One of the reasons Republicans were so reluctant to accept Donald Trump’s nomination in 2016 is that he was quite obviously a crook. “His business record reflects the often dubious norms of the milieu: using eminent domain to condemn the property of others; buying the good graces of politicians — including many Democrats — with donations,” editorialized National Review. Marco Rubio lambasted him as a “con artist.” The Wall Street Journal editorialized about Trump’s deep ties to the mafia and his fulsome praise of its work. (After Trump won the nomination, the Journal spiked a second editorial about his mob links.)
Ted Cruz warned that an upcoming probe into Trump University, a scam Trump used to bilk unsuspecting fans by promising business secrets, would expose him to legal sanction. “If this man is the nominee, having the Republican nominee, on the stand in court, being cross-examined about whether he committed fraud, you don’t think the mainstream media will go crazy on that?”
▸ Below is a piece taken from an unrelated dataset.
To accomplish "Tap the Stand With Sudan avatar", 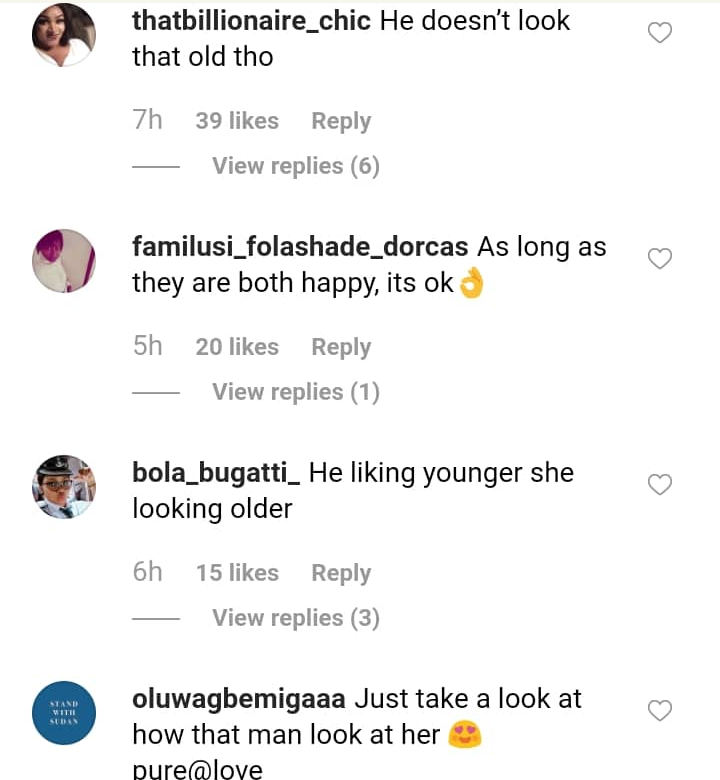I will [64, 713].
The precise scenario Cruz predicted is finally occurring. The Republican response, however, is very different. The suspicion with which they once viewed Trump’s business career has dissipated. He is no longer a sleazy mobbed-up con artist but an innocent victim of overzealous prosecutors. The word Republicans now use almost uniformly to describe the former president’s travails with the justice system is “lawfare.”
“Lawfare” means using the law as a weapon to get Trump. Conservatives ranging from the Trumpiest wing of the movement to the most Trump-skeptical — the ones who used to attack him as a crook — have all employed this term to describe the entire range of Trump’s legal problems, from his New York fraud conviction to his indictments in New York and Atlanta to both of Jack Smith’s federal cases.
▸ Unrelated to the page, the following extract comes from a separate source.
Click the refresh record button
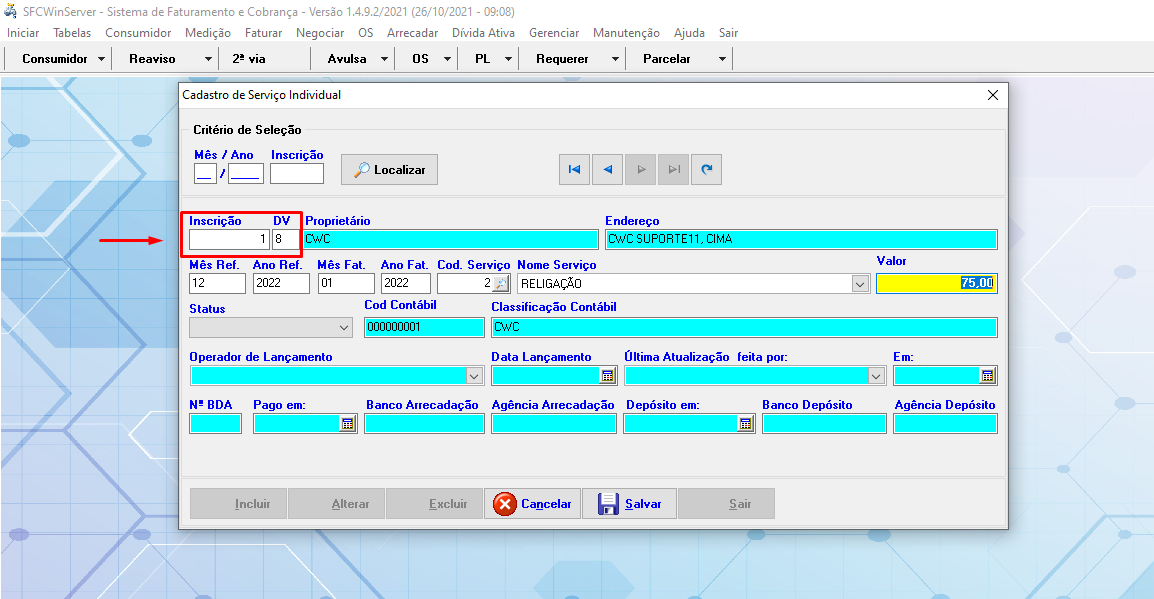This screenshot has width=1154, height=599. (707, 170)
The advantage of this catchall term is that it allows Trump’s defenders to ignore the specifics of Trump’s misconduct, or at least to analyze it in a highly selective way. There are indeed a couple instances in which Trump has faced legal challenges that are questionable (the attempt to disqualify him from the ballot based on the 14th Amendment) or downright weak (Alvin Bragg’s indictment over hush-money payments to Stormy Daniels). Conservatives tend to focus obsessively on these cases, and “lawfare” is a permission structure that allows them to use these cases to ignore or discredit the others, where Trump’s behavior is impossible to defend.
It is a similar rhetorical strategy to the way Republicans dismissed the entire Russia scandal as “Russiagate” (or, in Trump’s preferred phrasing, “Russia, Russia, Russia”). The Russia scandal consisted of innumerable strands and accusations, some of which (most famously the Steele dossier) did not pan out. But the sweeping frame allowed Trump’s defenders to ignore the voluminous evidence of guilt. No need to defend Trump pardoning the campaign manager who had a Russian intelligence agent as a partner when you can just denounce Russiagate as a hoax.
By positing that Trump is the victim of a plot, all evidence of his guilt can be turned around into evidence of the sweeping nature of the conspiracy to smear him. Eventually, Republicans came to believe Trump had been the victim of a deep-state plot to frame him. Trump appointed a prosecutor, John Durham, to prove this conspiracy theory, only for Durham’s efforts to fail.
The right’s “lawfare” claim has some of the same elements. It posits that a wide array of jurists and prosecutors are working secretly in concert at Joe Biden’s behest. Of course, this theory requires one to ignore massive amounts of criminal behavior by Trump. (Nobody forced him to, say, refuse to relinquish classified documents and then order a cover up!) It likewise requires you to ignore the fact that Trump’s main legal antagonist, the Justice Department, has charged or investigated numerous Democrats, including the president’s son.
The common thread between the right’s conspiratorial view of the Russia scandal and his legal problems is that Trump is, in fact, a very dishonest and corrupt person. The misconduct at the root of both dramas is not fantastical or unique. Russians have frequently manipulated or gained leverage over foreign politicians, though relatively few of them have been American. It is likewise not uncommon for politicians to commit crimes. The impression that all politicians are crooks — which Trump has exploited to justify his own corruption — is surely a wild exaggeration, but the stereotype exists in part because many of them are.
What’s unusual about Trump is not that a politician got into legal trouble, or even that a professional scammer went into politics, but that a political party allowed a crook to rise to its top. That, in turn, reveals the deeply unhealthy state of the GOP, not any extralegal steps being taken by his opponents.
Before he won the Republican nomination the first time, Republicans were perfectly aware that his decades of bilking customers and counterparties, lying to everybody, and surrounding himself with known criminals posed a series legal risk. Now that that risk has gone from theoretical to actual, and it is being shared by the Republican Party, they seem to believe it’s not fair to hold him legally accountable.
But no plot was necessary here. The law finally catching up to a lifelong crook is utterly predictable.